Pixel coordinate grounding data:
════

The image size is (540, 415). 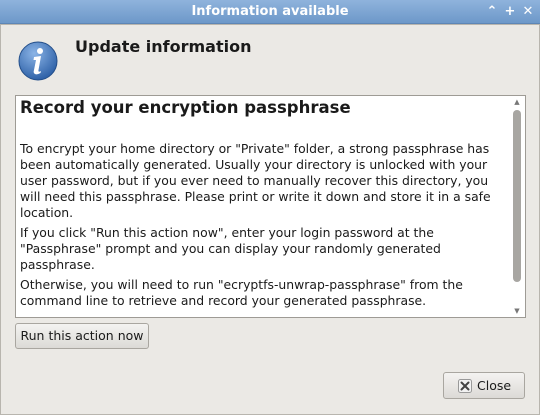 What do you see at coordinates (517, 196) in the screenshot?
I see `scrollbar-thumb` at bounding box center [517, 196].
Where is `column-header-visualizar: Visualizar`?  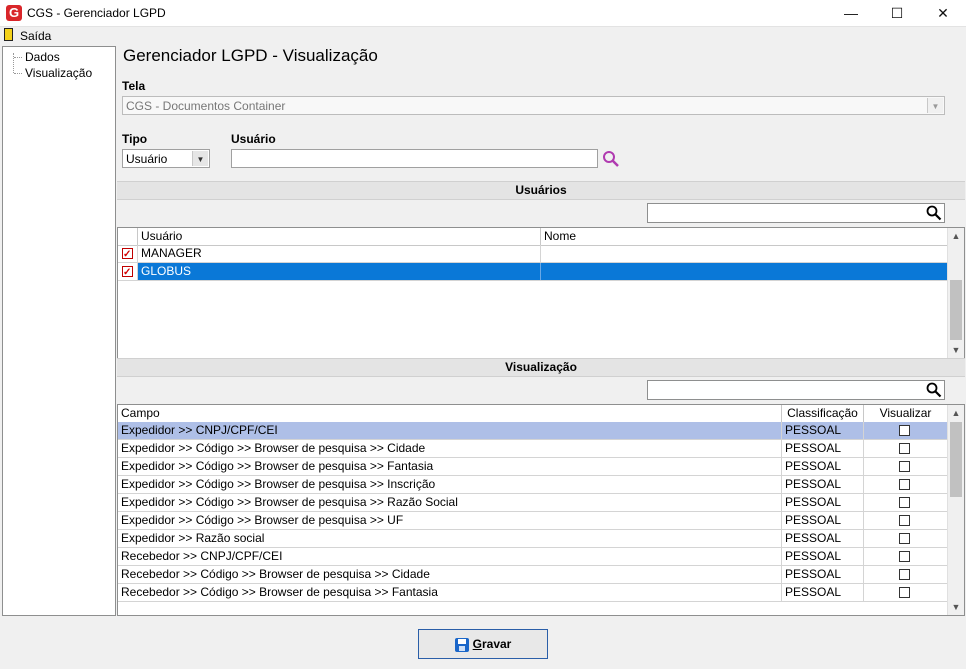 column-header-visualizar: Visualizar is located at coordinates (906, 414).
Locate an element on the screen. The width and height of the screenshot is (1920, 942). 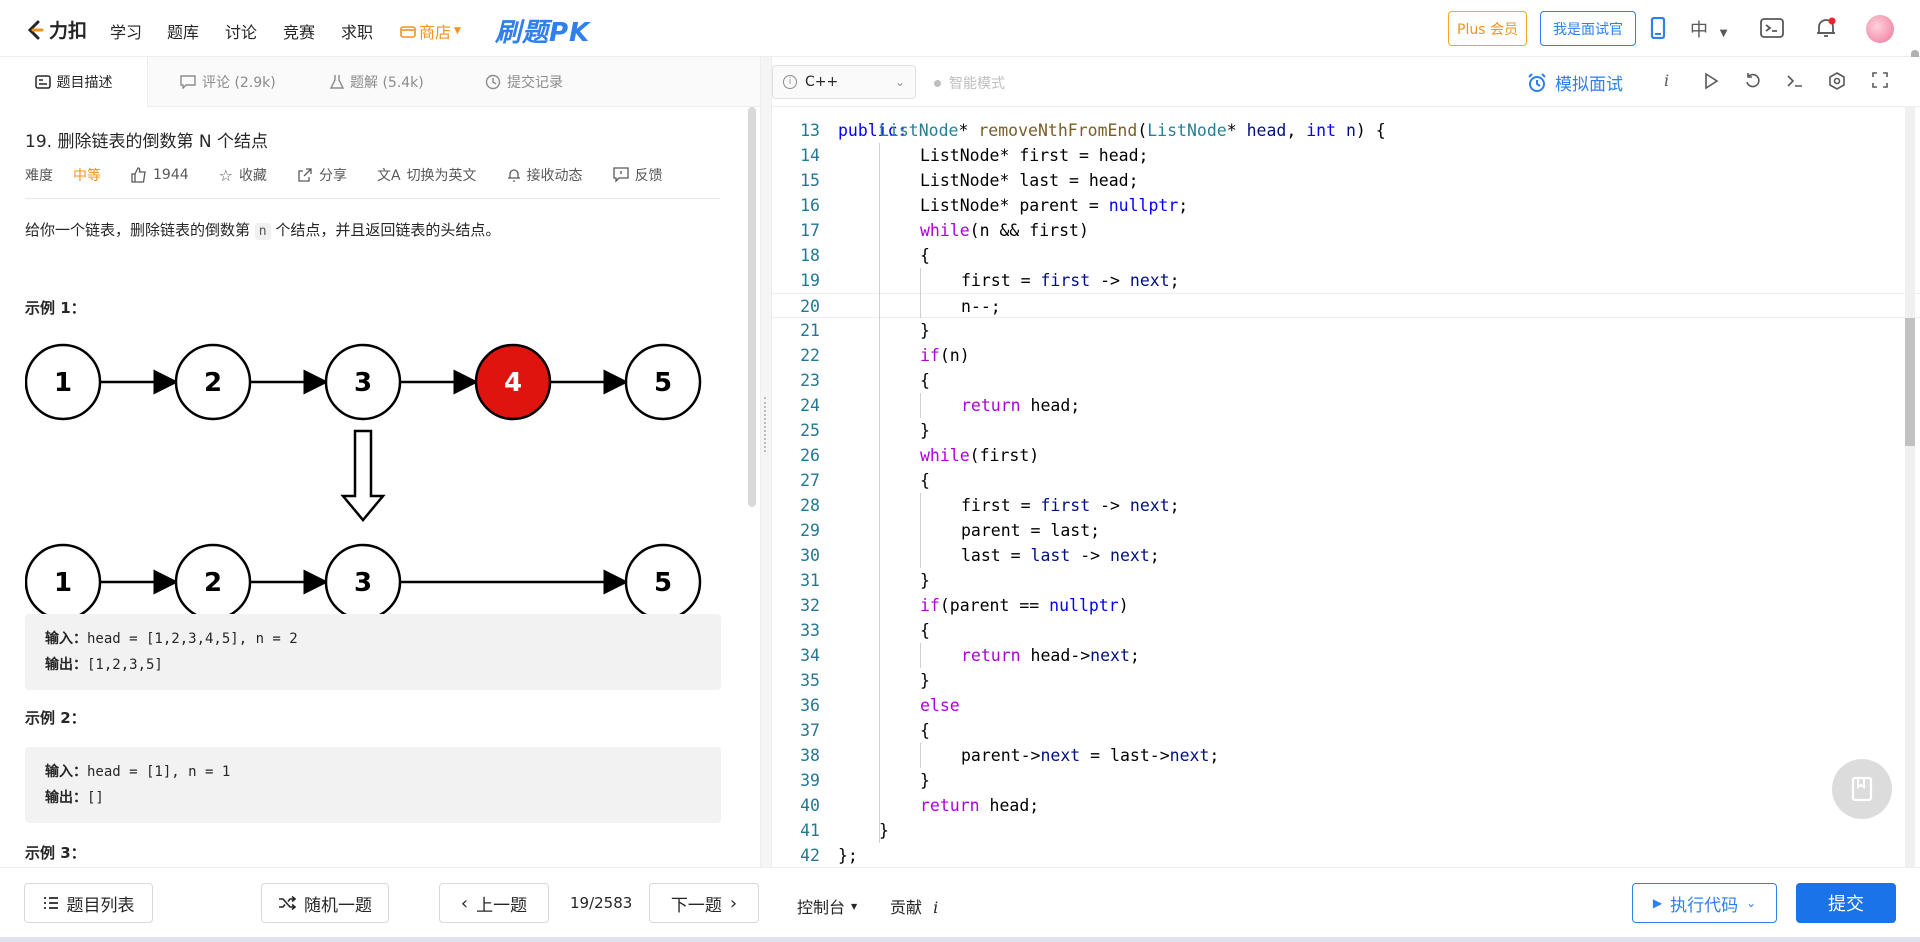
code-text: return head; is located at coordinates (980, 806).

════

Copy the lines of the items word for word, beginning with the line that contains "Locate an element" and continuing through the end of the items. Omit the pictures from your answer.

Locate an element on the screen. The width and height of the screenshot is (1920, 942). 
code-text: return head; is located at coordinates (980, 806).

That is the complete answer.